Media attention in environmental science is a good thing. But sometimes the labels attached to scientific phenomena can be highly problematic. First, the "ozone hole". Yeah, I see why the media attached the label, but it's not like there is some "hole" up in the ozone layer sorta wandering around. What the research showed (and shows) is that there has been a steady decline in upper atmospheric ozone concentrations. Simply put, its really more of an ozone thinning. Second, "global warming." This one has gotten folks into a lot of hot water lately (pardon the pun). The work of the IPCC and thousands of other scientists is solid and undeniable, but the term "global warming" is really an oversimplification. It didn't take long for climate change deniers to latch on to this oversimplification nor did it take long for those with chemical interests to attack the ozone layer.
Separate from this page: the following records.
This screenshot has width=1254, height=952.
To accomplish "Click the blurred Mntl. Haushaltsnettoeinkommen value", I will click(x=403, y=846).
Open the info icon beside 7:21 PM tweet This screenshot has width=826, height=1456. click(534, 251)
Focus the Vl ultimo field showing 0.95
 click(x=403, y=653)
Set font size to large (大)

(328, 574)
Environmental scientists and more importantly the media that cover their work MUST report honestly on what is happening in the world. Overstatements, oversimplification, and exaggeration, DO sometimes scare folks into action. In the long run, however, dishonesty ultimately leads to lack of trust and a lack of unity.
Today I stumbled upon a terrible example of exaggerated reporting. I found it on my absolute favorite environmental news reporting site, Grist. The article title reads, "Seriously mindblowing photo of toxic spill damage in Hungary." The text below the image reads, "This is not a before photo and an after photo stitched together." The event took place in Western Hungary in the communities of Kolontar, Devecser and Somlovasarhely two years ago. The Environmental Ministry of Hungary, NPR, The New York Times, and countless others covered the event.
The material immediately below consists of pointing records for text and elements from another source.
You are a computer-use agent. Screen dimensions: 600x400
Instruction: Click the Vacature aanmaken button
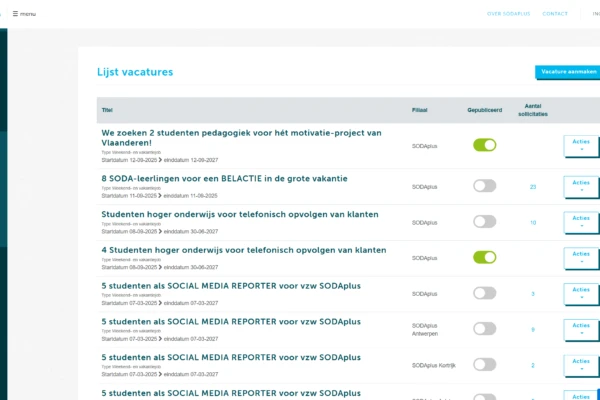pyautogui.click(x=567, y=72)
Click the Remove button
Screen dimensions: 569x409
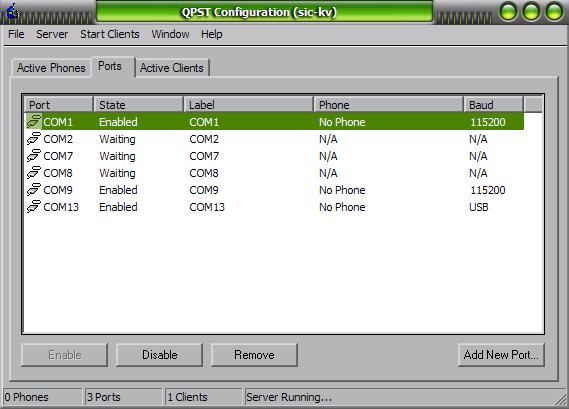tap(254, 355)
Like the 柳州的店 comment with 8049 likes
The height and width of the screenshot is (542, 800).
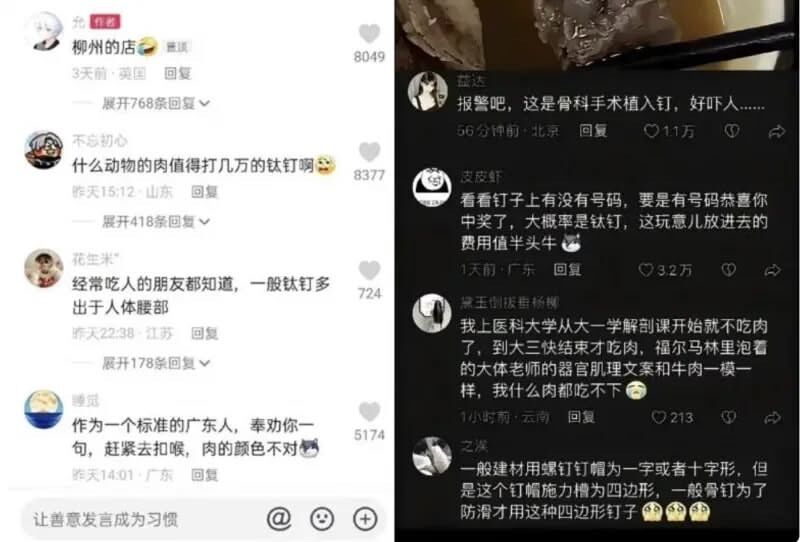click(369, 34)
That said, the photograph on Grist is not real! It can't be real. Check it out and see what I mean. I am an environmental scientist, not a designer, but the problems with this image should be recognizable to anyone with an elementary design background or just a careful eye. It lacks any sense of perspective, fails to include the red aluminum staining uniformly across the image, and fails to account for terrain. It's a fake!
So why did this photojournalist choose to create this image? Well, he wasn't exactly making this all up. The event really did occur and it really left a terrible red stain on the landscape. If I had to guess, the photographer was trying to share a message and did exactly what nearly everyone in media does when sharing a message, he exaggerated. In my view, it is precisely this type of exaggeration that has polarized the environmental movement. Those who are skeptical of environmental messages find with a click of a button right wing TV personalities ready to uncover the liberal left conspiracy. What they uncover is almost never poor research, but overstatements and exaggeration on the part of media.
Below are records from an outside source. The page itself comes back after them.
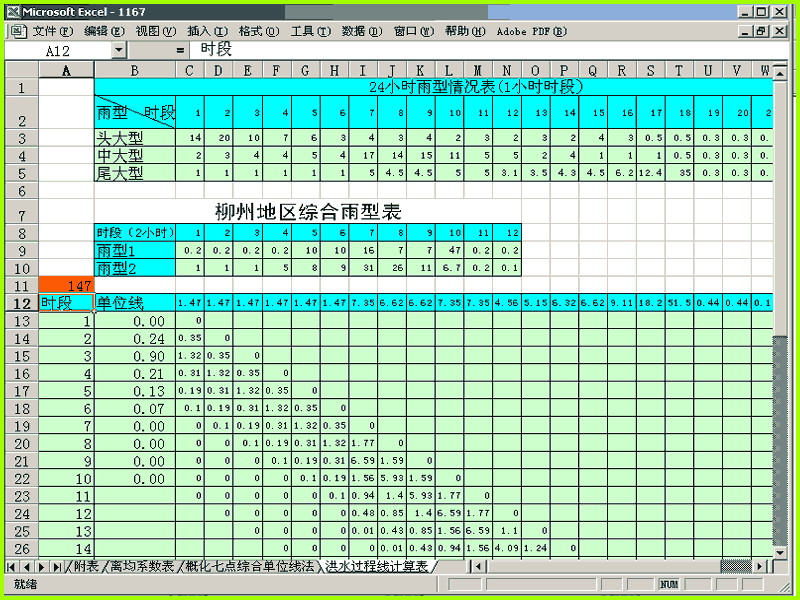800x600 pixels.
Task: Go to first sheet with tab navigation arrow
Action: click(12, 566)
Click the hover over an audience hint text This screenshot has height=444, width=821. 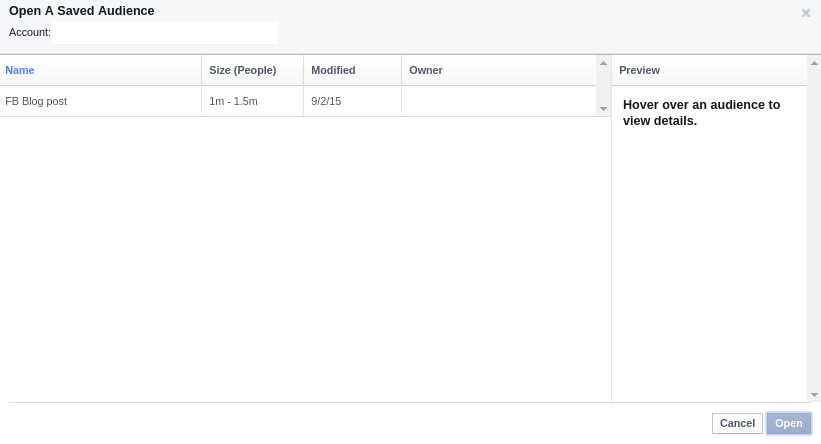(x=701, y=112)
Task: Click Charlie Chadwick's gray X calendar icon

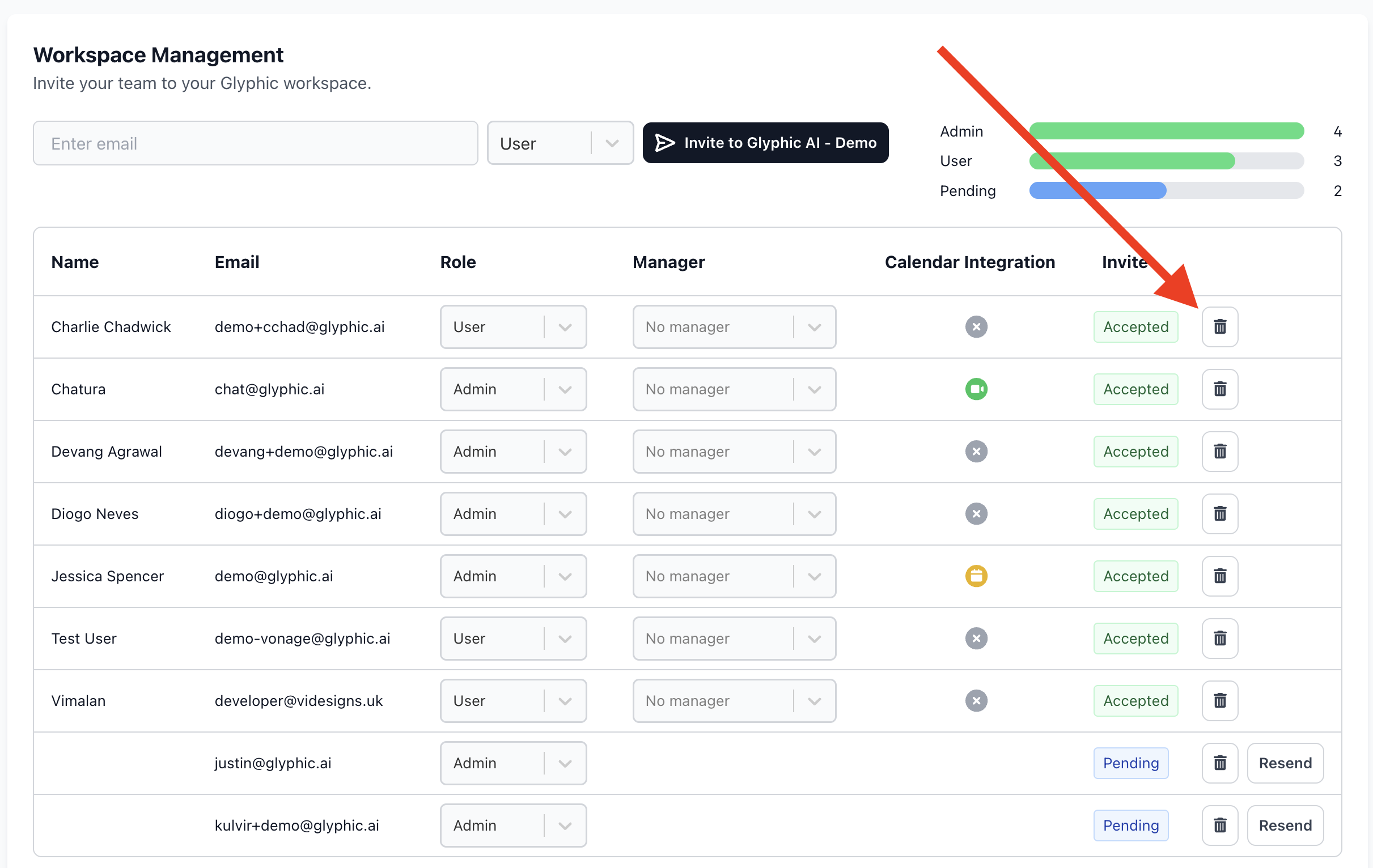Action: point(976,326)
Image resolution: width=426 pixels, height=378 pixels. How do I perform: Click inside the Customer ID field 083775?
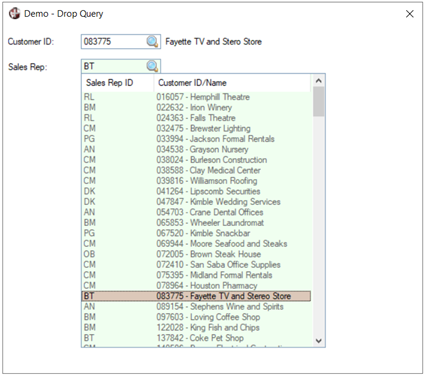[113, 42]
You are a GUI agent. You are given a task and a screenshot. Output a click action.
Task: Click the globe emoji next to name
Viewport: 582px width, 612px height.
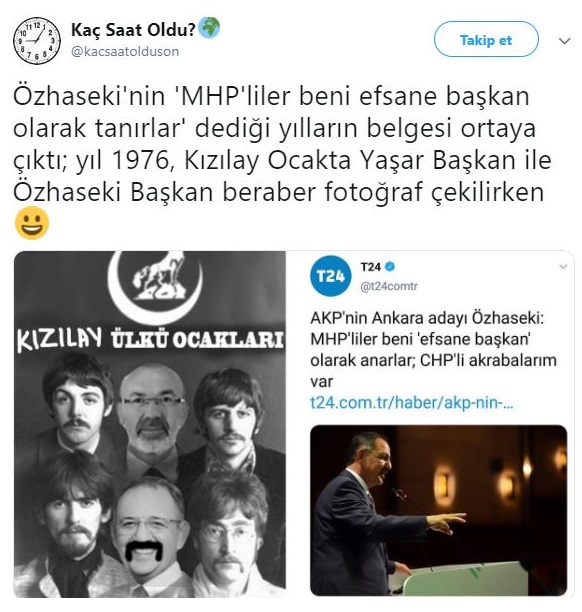click(210, 28)
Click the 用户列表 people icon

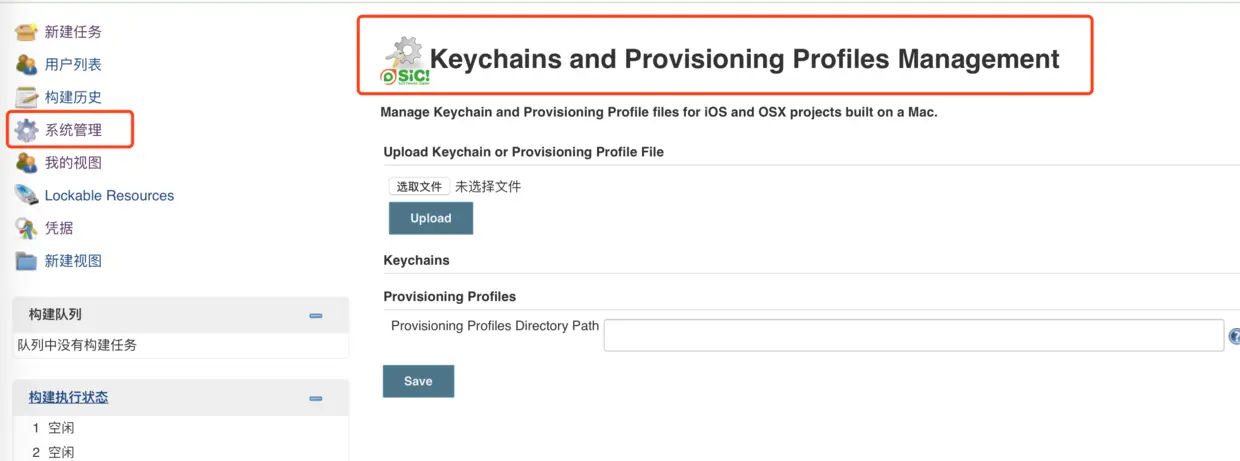pyautogui.click(x=27, y=65)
Political polarization of environmental issues may well be one of the greatest barriers to any serious change. Already our 2012 presidential candidates have managed to draw a thick line in the sand on which either stands. The way this polarization occurs can be seen clearly in the comments section of the Grist blog I've referred to here. Take a look. An early review commented that the photo looked fake, others scolded the review as being right-wing conservatism. Others attacked these comments as perpetuating liberal garbage. The meaning of the whole article, and the devastating impact of a hazardous waste spill are lost entirely. Honesty always has and always will be the best policy!